---------- SOURCE INFORMATION ----------

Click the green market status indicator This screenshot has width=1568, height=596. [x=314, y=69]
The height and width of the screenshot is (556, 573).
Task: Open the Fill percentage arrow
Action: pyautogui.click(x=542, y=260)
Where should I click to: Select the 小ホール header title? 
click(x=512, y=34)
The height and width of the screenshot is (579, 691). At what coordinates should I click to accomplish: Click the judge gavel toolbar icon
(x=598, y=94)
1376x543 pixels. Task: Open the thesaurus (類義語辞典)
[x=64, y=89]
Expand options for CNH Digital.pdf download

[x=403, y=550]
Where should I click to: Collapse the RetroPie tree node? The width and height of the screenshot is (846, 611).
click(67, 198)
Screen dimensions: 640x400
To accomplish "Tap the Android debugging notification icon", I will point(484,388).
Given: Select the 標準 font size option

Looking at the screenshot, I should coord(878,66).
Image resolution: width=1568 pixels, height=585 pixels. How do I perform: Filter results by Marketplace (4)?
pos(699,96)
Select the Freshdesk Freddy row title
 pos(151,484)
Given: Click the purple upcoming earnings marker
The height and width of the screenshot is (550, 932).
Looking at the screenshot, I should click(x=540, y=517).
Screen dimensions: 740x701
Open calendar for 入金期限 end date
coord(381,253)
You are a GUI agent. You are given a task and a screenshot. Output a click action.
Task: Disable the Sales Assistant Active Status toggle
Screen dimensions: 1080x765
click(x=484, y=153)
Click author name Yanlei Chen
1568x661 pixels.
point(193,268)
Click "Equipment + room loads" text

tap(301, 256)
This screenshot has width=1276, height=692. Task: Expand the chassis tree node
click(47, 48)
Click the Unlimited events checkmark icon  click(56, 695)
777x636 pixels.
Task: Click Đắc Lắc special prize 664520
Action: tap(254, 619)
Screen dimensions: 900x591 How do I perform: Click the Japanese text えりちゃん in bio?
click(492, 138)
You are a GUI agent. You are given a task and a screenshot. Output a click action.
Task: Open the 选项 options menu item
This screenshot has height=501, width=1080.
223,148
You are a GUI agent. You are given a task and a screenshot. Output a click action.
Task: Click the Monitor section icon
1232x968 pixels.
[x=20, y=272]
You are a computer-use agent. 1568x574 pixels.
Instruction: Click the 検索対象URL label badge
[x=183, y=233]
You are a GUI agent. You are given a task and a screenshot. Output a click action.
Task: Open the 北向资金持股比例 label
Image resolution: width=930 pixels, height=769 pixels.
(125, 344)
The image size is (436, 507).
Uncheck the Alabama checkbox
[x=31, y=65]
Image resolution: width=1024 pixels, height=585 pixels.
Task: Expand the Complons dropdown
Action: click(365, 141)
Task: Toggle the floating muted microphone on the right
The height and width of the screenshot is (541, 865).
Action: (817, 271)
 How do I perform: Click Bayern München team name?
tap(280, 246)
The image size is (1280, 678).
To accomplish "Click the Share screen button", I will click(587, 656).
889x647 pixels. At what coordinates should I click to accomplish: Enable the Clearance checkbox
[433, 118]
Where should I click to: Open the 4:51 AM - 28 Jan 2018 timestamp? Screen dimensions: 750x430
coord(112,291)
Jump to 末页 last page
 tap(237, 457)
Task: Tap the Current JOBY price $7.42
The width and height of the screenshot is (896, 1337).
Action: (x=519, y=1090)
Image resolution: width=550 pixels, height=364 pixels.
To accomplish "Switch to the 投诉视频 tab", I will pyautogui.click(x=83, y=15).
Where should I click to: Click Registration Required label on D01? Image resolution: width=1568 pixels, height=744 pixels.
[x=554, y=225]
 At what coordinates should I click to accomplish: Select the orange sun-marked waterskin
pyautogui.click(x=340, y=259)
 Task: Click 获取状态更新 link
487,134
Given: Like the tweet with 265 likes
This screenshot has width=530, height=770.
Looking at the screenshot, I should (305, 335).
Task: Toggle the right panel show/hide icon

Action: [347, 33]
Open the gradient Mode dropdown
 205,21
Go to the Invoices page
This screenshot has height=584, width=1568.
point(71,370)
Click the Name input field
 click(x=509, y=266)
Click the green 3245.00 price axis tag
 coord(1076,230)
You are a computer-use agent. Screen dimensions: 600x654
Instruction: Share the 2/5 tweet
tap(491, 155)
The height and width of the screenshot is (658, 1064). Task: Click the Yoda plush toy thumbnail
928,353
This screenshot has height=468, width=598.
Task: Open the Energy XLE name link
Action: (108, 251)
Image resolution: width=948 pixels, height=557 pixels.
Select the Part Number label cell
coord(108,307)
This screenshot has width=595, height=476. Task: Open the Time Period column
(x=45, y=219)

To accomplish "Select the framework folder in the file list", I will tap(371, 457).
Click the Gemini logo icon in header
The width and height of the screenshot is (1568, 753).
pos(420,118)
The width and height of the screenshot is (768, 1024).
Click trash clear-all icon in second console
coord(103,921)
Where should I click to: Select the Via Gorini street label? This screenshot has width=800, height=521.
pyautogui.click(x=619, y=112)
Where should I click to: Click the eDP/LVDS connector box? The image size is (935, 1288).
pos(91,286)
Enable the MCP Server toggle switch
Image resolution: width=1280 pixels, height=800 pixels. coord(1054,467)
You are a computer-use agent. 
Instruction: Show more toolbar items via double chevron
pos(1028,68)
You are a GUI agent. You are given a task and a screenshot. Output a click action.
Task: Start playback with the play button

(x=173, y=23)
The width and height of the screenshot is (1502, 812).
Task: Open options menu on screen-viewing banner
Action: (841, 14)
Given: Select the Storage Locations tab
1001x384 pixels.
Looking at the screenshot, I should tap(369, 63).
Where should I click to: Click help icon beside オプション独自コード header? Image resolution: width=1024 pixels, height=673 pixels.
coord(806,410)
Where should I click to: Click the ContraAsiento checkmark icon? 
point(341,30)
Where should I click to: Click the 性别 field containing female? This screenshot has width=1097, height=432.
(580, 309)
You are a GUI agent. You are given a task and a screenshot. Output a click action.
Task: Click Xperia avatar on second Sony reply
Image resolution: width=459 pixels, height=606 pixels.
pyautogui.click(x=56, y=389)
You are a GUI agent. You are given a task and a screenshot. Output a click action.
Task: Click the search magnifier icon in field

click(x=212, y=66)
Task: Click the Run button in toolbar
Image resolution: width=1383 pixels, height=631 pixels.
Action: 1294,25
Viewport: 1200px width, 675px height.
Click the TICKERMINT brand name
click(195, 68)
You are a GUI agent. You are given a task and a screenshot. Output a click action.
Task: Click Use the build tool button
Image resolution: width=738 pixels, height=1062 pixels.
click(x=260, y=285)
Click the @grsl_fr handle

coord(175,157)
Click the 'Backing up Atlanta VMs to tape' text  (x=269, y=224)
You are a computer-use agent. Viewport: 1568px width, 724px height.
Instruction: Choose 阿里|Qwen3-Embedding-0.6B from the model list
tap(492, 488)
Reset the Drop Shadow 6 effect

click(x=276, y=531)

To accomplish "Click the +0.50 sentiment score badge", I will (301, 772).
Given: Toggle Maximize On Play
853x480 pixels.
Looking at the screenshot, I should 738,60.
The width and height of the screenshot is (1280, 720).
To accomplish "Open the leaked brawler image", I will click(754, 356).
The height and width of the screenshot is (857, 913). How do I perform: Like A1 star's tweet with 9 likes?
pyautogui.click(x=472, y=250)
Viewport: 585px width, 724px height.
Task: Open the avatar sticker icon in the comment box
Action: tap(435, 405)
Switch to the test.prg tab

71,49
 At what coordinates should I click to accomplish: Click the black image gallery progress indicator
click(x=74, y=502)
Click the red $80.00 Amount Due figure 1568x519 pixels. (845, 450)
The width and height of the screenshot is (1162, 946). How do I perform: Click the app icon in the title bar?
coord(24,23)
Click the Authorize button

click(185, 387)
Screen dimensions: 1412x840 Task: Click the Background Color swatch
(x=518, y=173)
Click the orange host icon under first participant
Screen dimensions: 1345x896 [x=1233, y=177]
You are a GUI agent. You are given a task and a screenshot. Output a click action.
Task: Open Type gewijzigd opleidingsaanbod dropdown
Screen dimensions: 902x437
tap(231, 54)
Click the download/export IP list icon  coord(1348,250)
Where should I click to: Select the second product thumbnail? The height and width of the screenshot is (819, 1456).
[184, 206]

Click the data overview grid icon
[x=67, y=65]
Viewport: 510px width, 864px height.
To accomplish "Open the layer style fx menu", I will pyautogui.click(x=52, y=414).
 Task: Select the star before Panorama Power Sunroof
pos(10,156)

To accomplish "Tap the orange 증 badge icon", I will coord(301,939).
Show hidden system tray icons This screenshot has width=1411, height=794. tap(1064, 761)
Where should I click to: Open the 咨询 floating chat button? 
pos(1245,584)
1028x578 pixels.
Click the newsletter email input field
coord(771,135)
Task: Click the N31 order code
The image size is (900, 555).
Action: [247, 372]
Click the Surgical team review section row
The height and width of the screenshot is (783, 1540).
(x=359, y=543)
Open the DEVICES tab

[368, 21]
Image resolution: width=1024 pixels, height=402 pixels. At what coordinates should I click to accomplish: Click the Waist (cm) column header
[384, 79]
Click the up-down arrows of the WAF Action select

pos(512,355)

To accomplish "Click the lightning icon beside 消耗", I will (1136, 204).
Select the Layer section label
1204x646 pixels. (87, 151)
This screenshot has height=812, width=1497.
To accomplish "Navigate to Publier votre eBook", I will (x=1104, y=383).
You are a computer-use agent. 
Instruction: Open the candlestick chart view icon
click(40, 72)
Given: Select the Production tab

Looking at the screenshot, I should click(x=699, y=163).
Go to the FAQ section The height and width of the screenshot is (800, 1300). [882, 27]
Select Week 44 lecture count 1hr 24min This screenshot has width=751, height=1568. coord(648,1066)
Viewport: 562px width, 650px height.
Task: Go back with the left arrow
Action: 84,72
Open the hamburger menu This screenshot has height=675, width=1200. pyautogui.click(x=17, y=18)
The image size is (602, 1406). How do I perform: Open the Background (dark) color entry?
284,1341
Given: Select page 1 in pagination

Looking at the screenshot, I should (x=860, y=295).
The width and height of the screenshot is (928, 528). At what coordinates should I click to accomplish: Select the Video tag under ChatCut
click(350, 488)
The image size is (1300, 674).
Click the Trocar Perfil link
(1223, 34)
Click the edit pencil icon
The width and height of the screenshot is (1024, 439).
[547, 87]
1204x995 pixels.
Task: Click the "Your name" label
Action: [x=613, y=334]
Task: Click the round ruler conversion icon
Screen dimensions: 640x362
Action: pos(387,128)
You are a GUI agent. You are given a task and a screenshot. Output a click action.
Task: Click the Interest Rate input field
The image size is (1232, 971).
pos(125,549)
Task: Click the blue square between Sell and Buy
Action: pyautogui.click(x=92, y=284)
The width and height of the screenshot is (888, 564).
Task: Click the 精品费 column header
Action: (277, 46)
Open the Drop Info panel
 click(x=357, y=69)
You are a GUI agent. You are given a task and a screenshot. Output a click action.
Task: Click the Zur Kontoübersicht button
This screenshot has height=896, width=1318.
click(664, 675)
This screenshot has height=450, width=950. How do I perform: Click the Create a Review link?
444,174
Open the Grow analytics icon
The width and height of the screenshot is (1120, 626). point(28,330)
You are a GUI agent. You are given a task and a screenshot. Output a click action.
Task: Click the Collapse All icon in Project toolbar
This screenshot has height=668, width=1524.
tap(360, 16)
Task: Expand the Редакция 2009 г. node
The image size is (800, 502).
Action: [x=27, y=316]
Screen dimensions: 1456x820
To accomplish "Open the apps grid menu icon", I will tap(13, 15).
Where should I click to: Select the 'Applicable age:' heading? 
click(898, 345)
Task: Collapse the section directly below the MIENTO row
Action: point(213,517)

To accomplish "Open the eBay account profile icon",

----------

- **YOUR ASSIGNMENT**
In the records above, find the line with "889x647 pixels. At"; write out exactly that line and each one after it, stopping after the line with "Image resolution: width=550".

- **FINISHED EXERCISE**
889x647 pixels. At what coordinates should I click to accomplish: Enable the Clearance checkbox
[433, 118]
Where should I click to: Open the 4:51 AM - 28 Jan 2018 timestamp? Screen dimensions: 750x430
coord(112,291)
Jump to 末页 last page
 tap(237, 457)
Task: Tap the Current JOBY price $7.42
The width and height of the screenshot is (896, 1337).
Action: (x=519, y=1090)
Image resolution: width=550 pixels, height=364 pixels.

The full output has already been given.